» **Directive 1**:
Gather every line of the records that contains the string "Task".

» **Extract provided**:
________________________

On one hand, as David Sweet (1974, p.79) pointed out, the smallpox outbreak represented a "major crisis for the production system, depleting the labor force." As in other Portuguese conquests in the Americas, therefore, the epidemics led to a reorganization of the forms of acquiring and using the workforce in the region, although they did not mean, as some authors argue in relation to the state of Brazil, the decline or atrophying of the forms of forced labour imposed on the Indians (Schwartz, 1978; Alencastro, 2000, p.127-138). On the other hand, from the Portuguese point of view, at least the epidemics of the 1690s comprised a threat to their very sovereignty over the territory of the state of Maranhão and Pará, given the visible diminution in the troops stationed in the region's fortresses and prisons. Hence, in relation to the literature on the Amazonian region, this article looks to deepen our analysis of the reorganizations that the epidemics caused especially in terms of labour supply.

________________________

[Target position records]

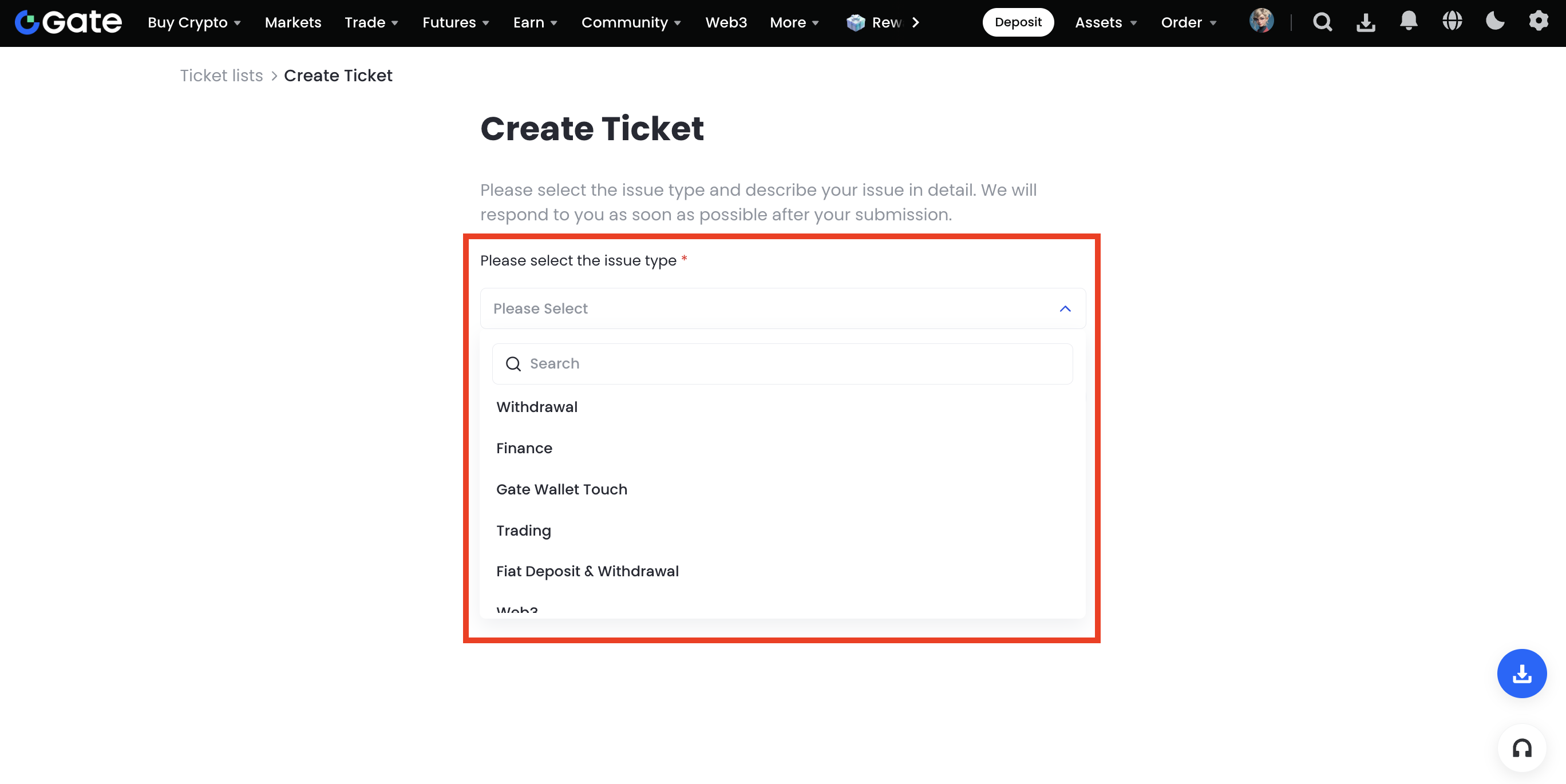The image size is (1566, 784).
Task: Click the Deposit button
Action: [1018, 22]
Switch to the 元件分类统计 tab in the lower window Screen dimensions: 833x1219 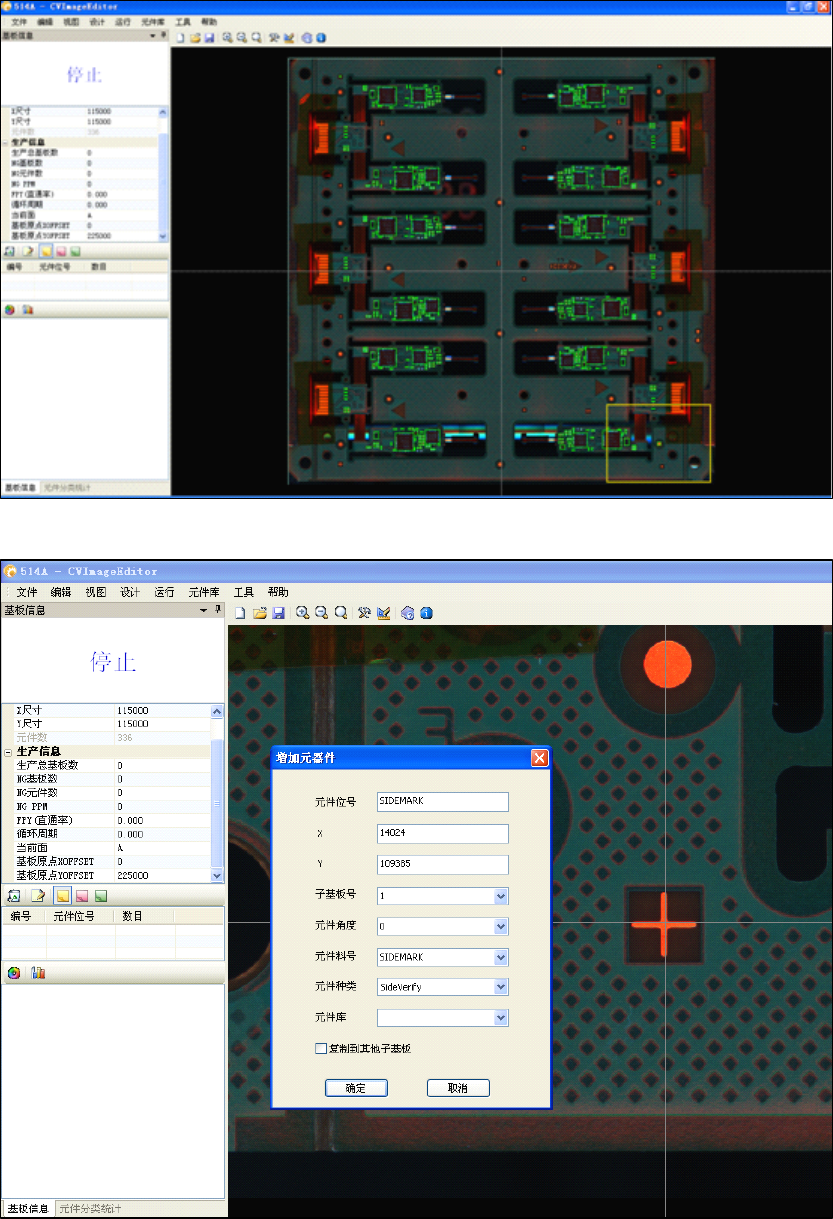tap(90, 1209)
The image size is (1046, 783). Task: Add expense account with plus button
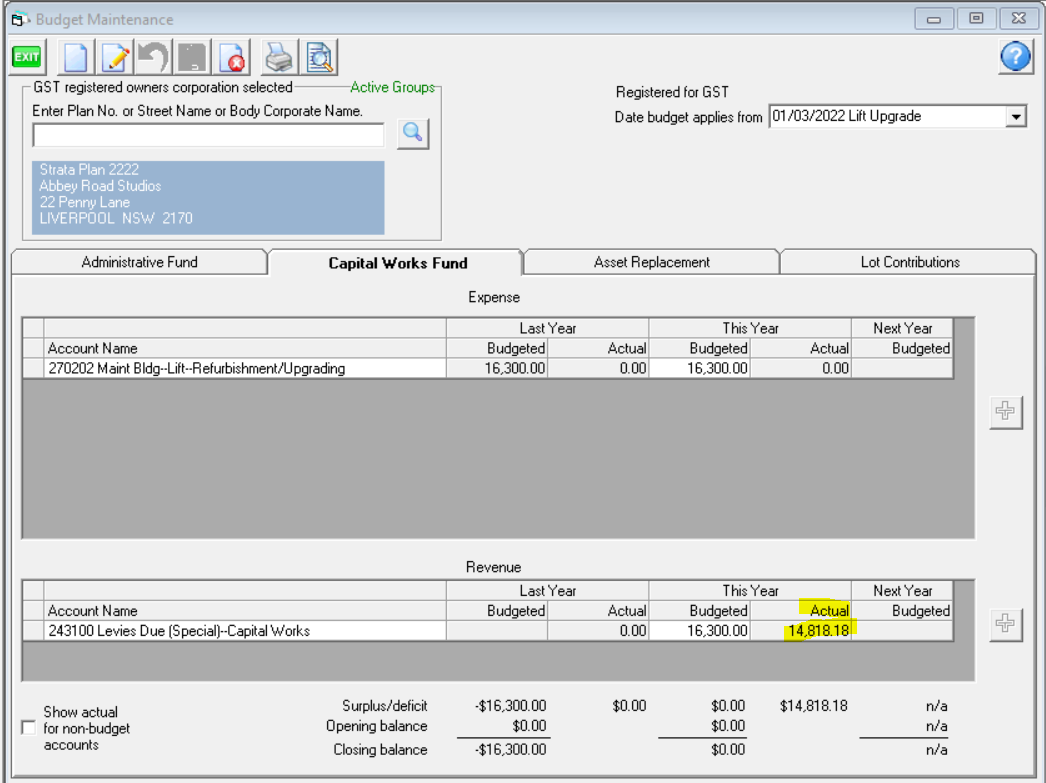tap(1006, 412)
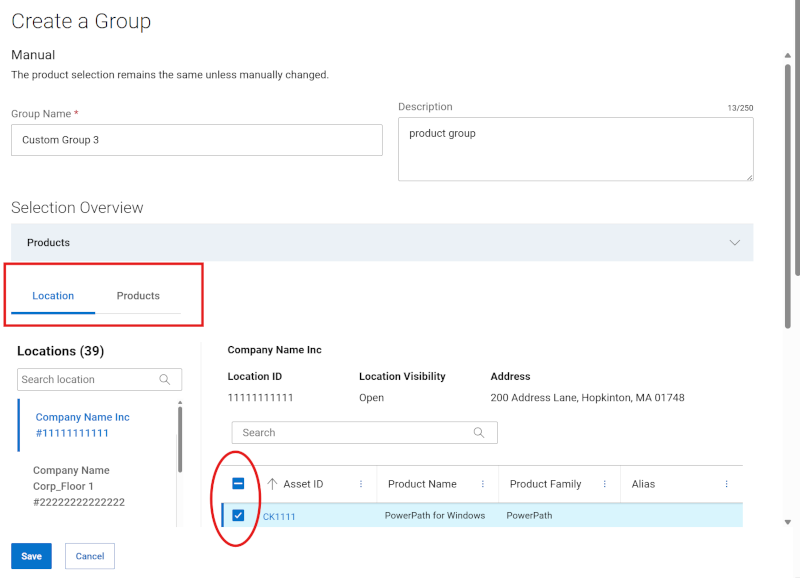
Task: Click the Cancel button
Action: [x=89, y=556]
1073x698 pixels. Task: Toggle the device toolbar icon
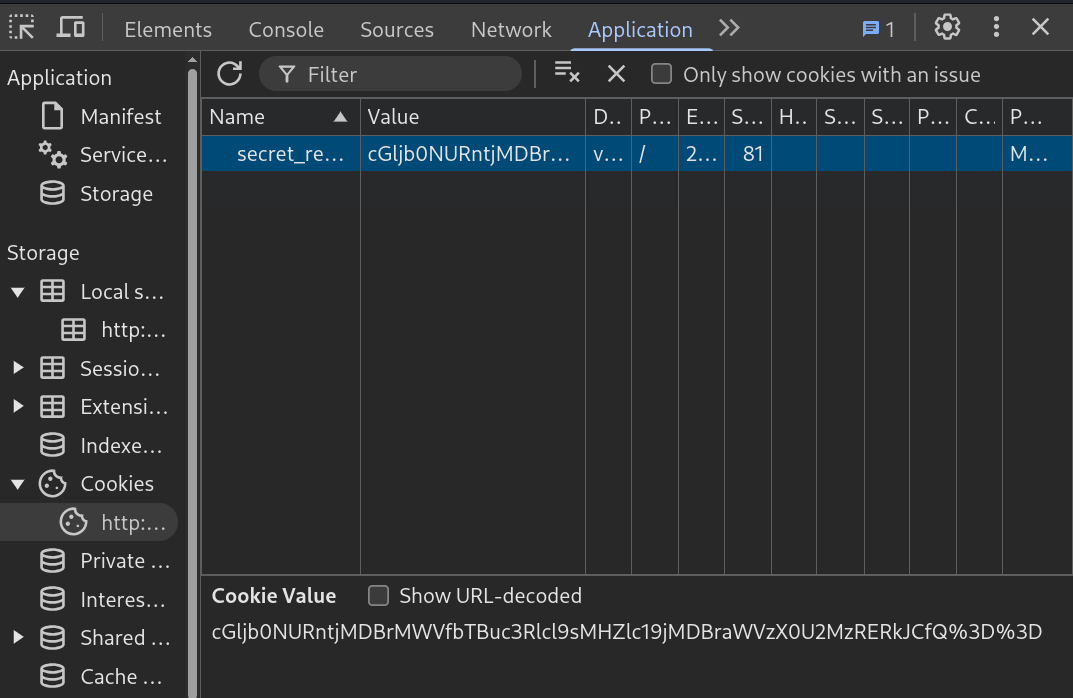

________________________

» **Directive 2**:
Name every author cited in the passage about the epidemics in Maranhão and Pará.

» **Worked answer 1**:
Task: Click the Deposit button
The image size is (1046, 783). Task: Add expense account with plus button
Task: Click the Cancel button
1073x698 pixels. Task: Toggle the device toolbar icon

» **Worked answer 2**:
David Sweet
Schwartz
Alencastro